Setelah dihangati mentari, kapal terbang dari kertas buku tulis itu mengering. Saya mendapati mainan itu tadi malam saat gerimis.
Kapal terbang (ya, kadang saya menggunakan sebutan arkais; bukan pesawat terbang maupun hanya pesawat) dari kertas termasuk origami sederhana. Setiap anak bisa bikin. Lain halnya dengan burung kertas yang selalu tersaji di meja makan resto Midori itu: tak setiap anak bisa.
Saya menduga temuan di halaman depan itu buatan anak, lalu diterbangkan, dan menyeberangi pagar, akhirnya jatuh di dekat kaki pot tanaman.
Bisa juga si kapal terbang bikinan orang dewasa, dengan menyobek buku tulis bergaris, lantas dia ulangi kesenangan masa kanak-kanak.
Usia berapa pun si pembuat, sebetulnya lebih menarik bikin perahu kertas di awal musim hujan ini.
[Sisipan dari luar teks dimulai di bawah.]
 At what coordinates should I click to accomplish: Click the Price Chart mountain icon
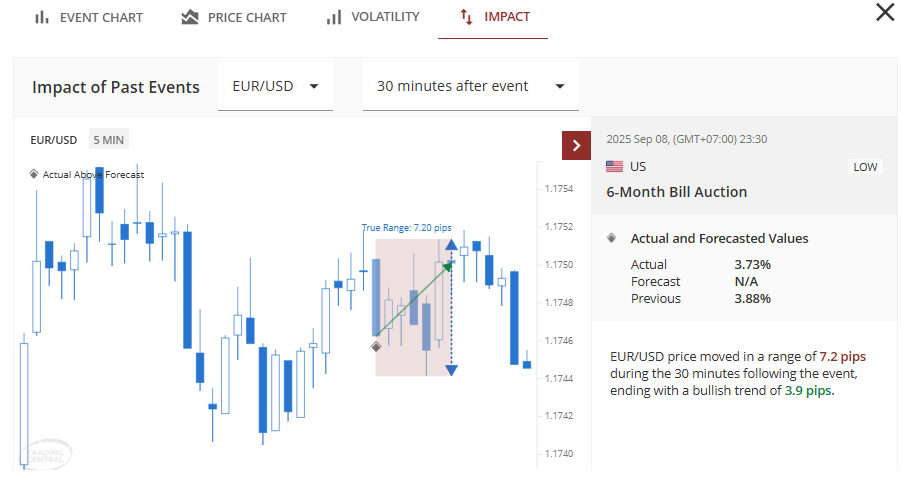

Selokan yang lancar sehabis hujan bisa menjadi kanal perahu.
Dulu waktu kecil saya beberapa kali melakukan. Baik dengan perahu kertas maupun perahu dari papan kemiri dengan memanfaatkan karet gelang sebagai motor pendorong.
Eksperimen paling menegangkan berlangsung saat perahu memasuki gorong-gorong. Hampir selalu terjebak di dalam. Lalu permainan sendirian itu pun usai.
Kini saya tak punya waktu untuk keisengan dan kesenangan macam itu. Bahkan membuat kapal terbang maupun perahu kertas pun tak pernah.
Apalagi membuat burung kertas. Saya lupa caranya. Harus les ke Midori. Tanpa makan sushi dan sashimi, tanpa pijat di ruang sebelah, dan tanpa menyantap sup bandeng di kedai sebelahnya, Resto Ngalam.